[Start of EXCERPT]
Ridership data is more than a matter of student safety. Data that shows who’s actually riding and where riders get on and off also informs more efficient route planning. Combining ridership data with GPS vehicle tracking shows actual route and performance.
The result? More accurate ETAs, better bus utilization, and fewer wasted miles.
Pressure to do more with fewer people and resources is unlikely to ease any time soon. With budget constraints and skyrocketing fuel costs as constant challenges, every ounce of fuel reduction counts more than it did last year. And with staffing shortages in the field and back-office, making it easier to find critical efficiencies is yet another advantage for fleets that use ridership tracking technologies.
Today’s student transportation now consists of small teams managing complex systems under constant pressure to be budget-minded and flawlessly reliable.
Student ridership visibility is no longer optional, but expected. Moving into the year ahead, transportation teams are choosing technologies that open a clear line of sight into operations without straining their already overwhelmed staff.
Who’s on the bus? Where did they board? Where and when did they exit? Tools that answer these simple questions are now priority. Having this fundamental information, like we do for packages and groceries ordered online, is now essential for protecting students and the trust that student transportation has rightfully earned.
We built our student ridership tracking solution, Zonar Z Pass®, to provide student transportation teams visibility without making their jobs more complex. When a student boards and exits the bus, they scan their school-issued I.D. card to the Z Pass reader, which sends a time-stamped record of where that scan took place, to the cloud for authorized personnel to see. Districts and transportation departments balancing staffing shortages, tight budgets and high expectations, can trust that digital, on-demand data to tell what they need to know, at a moment’s notice.
Plus, if the school district provides families with a parent app for tracking their child’s school bus route, parents can see the boarding and exiting scan data, too. Extra peace of mind and student safety all around.
[End of EXCERPT]
**REQUIREMENT**. Retype the student bus ridership excerpt word for word from "Ridership data is" to "and flawlessly reliable.".
[Start of SUPPLIED MATERIAL]
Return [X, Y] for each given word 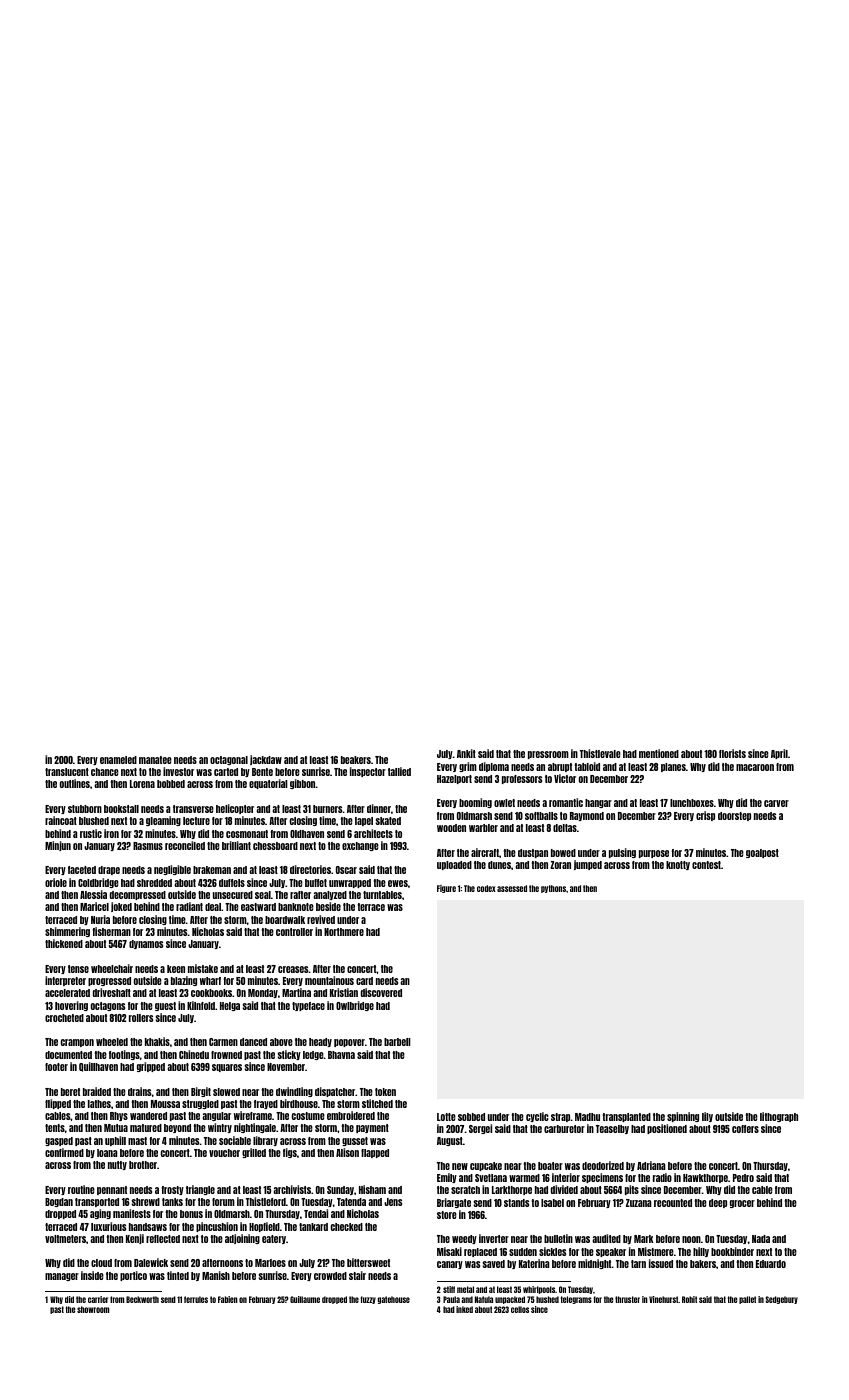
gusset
[End of SUPPLIED MATERIAL]
**THE ANSWER**.
Ridership data is more than a matter of student safety. Data that shows who’s actually riding and where riders get on and off also informs more efficient route planning. Combining ridership data with GPS vehicle tracking shows actual route and performance.
The result? More accurate ETAs, better bus utilization, and fewer wasted miles.
Pressure to do more with fewer people and resources is unlikely to ease any time soon. With budget constraints and skyrocketing fuel costs as constant challenges, every ounce of fuel reduction counts more than it did last year. And with staffing shortages in the field and back-office, making it easier to find critical efficiencies is yet another advantage for fleets that use ridership tracking technologies.
Today’s student transportation now consists of small teams managing complex systems under constant pressure to be budget-minded and flawlessly reliable.